Exercise objective: Using the material below, return exactly the lines between the one holding "Bow & Arrow (22, 1889)" and the one holding "Automation and Processing (36, 1862)", inclusive, and no others.
START Information shown
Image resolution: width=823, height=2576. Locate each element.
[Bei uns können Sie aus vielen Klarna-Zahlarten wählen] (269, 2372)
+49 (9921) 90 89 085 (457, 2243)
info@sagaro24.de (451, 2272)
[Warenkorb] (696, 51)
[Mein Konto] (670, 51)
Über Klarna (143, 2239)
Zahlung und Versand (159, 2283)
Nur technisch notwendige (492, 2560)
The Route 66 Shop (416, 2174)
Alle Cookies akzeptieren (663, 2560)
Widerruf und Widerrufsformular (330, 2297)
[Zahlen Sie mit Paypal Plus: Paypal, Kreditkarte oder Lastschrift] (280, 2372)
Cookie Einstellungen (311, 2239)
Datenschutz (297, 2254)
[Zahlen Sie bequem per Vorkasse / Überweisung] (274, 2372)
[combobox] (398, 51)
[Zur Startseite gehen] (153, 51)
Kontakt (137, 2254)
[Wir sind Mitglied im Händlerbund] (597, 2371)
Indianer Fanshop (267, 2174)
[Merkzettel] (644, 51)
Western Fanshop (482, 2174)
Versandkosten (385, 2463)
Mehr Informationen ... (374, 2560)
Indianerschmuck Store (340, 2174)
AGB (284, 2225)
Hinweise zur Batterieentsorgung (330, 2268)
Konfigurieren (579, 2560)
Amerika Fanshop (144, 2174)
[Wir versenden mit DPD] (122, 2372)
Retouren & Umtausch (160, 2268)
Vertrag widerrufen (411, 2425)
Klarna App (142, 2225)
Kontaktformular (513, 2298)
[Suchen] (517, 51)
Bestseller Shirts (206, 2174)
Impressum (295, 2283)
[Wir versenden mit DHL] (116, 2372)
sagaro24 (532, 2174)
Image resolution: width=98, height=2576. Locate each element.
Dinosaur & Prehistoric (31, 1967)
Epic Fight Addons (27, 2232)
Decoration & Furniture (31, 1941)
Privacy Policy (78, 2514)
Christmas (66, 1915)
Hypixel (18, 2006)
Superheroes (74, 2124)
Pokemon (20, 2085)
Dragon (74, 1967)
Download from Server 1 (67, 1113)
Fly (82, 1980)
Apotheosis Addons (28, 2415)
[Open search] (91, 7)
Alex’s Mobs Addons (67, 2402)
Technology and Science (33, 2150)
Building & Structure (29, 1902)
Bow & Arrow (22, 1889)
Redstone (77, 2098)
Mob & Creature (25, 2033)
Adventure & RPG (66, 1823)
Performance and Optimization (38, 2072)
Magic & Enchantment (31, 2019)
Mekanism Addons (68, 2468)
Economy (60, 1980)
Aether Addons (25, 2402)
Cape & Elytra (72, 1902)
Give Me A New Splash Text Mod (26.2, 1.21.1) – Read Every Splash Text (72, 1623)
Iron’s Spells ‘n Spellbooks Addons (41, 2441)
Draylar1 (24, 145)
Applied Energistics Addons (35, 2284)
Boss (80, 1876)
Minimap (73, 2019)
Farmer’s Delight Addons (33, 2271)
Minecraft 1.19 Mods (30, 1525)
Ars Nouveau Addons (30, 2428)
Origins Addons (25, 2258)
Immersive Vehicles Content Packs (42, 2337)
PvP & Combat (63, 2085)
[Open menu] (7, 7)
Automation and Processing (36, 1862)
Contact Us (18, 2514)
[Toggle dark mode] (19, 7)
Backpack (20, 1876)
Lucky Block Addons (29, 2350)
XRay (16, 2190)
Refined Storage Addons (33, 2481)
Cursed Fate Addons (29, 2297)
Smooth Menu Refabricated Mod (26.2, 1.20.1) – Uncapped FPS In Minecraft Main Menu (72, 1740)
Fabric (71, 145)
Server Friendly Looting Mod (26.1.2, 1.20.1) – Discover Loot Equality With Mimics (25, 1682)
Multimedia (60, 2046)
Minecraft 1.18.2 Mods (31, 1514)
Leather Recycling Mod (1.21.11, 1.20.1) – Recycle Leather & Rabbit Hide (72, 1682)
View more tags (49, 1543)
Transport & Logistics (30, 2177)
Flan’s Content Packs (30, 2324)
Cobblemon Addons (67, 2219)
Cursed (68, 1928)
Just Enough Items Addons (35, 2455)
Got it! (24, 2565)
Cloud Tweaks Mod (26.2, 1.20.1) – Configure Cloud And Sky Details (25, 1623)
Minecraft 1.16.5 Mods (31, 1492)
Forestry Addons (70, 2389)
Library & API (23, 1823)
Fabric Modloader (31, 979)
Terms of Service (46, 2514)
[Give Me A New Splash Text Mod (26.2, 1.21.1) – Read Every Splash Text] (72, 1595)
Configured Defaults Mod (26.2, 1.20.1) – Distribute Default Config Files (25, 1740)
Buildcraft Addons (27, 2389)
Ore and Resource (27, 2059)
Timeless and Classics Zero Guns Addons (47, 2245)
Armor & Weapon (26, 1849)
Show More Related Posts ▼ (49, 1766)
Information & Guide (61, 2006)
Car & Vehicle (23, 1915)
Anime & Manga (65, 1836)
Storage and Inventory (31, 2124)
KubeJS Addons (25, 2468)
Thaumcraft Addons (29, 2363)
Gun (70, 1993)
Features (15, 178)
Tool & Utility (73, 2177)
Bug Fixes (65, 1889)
END Information shown
Result of the task:
Bow & Arrow (22, 1889)
Redstone (77, 2098)
Mob & Creature (25, 2033)
Adventure & RPG (66, 1823)
Performance and Optimization (38, 2072)
Magic & Enchantment (31, 2019)
Mekanism Addons (68, 2468)
Economy (60, 1980)
Aether Addons (25, 2402)
Cape & Elytra (72, 1902)
Give Me A New Splash Text Mod (26.2, 1.21.1) – Read Every Splash Text (72, 1623)
Iron’s Spells ‘n Spellbooks Addons (41, 2441)
Draylar1 (24, 145)
Applied Energistics Addons (35, 2284)
Boss (80, 1876)
Minimap (73, 2019)
Farmer’s Delight Addons (33, 2271)
Minecraft 1.19 Mods (30, 1525)
Ars Nouveau Addons (30, 2428)
Origins Addons (25, 2258)
Immersive Vehicles Content Packs (42, 2337)
PvP & Combat (63, 2085)
[Open menu] (7, 7)
Automation and Processing (36, 1862)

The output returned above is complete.